Now, lest those skeptics who have been complaining that the post office is trying to do a number on them be too quick to pooh-pooh this latest proposed advance in automated mail handling, we urge a quick perusal of the other commonly used numbers in your wallet. The new Zip Code is certainly no longer than the ever dependable nine-digit social security number or even the nine-digit driver's license Massachusetts and other states hand out. In fact, next to the 11-digit phone number in most large cities or the 15-digit computerized banking card found in many a wallet, remembering the Zip Code promises to be a breeze.
Still not convinced? Well, neither are some other Americans, it would appear , and to counter the negativism that persists among small businesses and others, the Postal Service has launched a vigorous defense of its plan. Among other things, postal officials stress that use of the nine-digit code will be strictly voluntary; no one will be forced to memorize those last four digits.
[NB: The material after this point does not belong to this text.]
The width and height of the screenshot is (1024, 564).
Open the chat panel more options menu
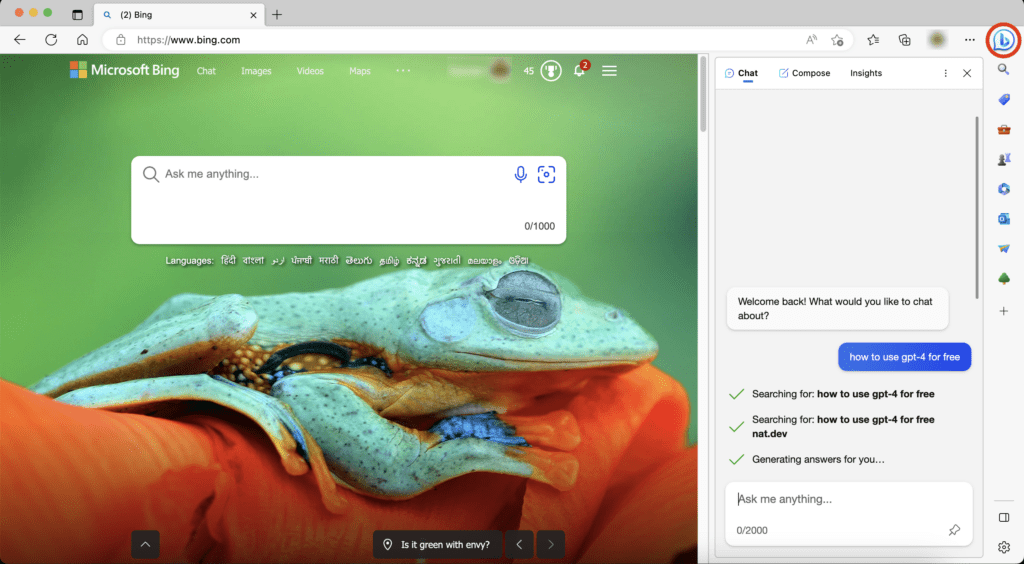tap(945, 73)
Although there is no promise that the longer Zip Code will speed up mail deliveries, it will increase efficiency and improve the reliability of mail service over the long run. The plan will allow the Postal Service to reduce its work force, cut costs, and thereby lengthen the time between postal rate increases. If the program reaches its full potential, the cost savings to the Postal Service could reach $500 million a year. Although businesses will incur some initial change-over expenses, their savings in mail costs should be passed along to consumers in the form of lower prices.
Perhaps the most reassuring aspect of the plan is the Postal Service's promise that, once assigned, the new Zip Code will be permanent; there will be no need to add more digits in the future. Most letter-writers will no doubt give the added digits their stamp of approval -- and keep hoping that nine is enough.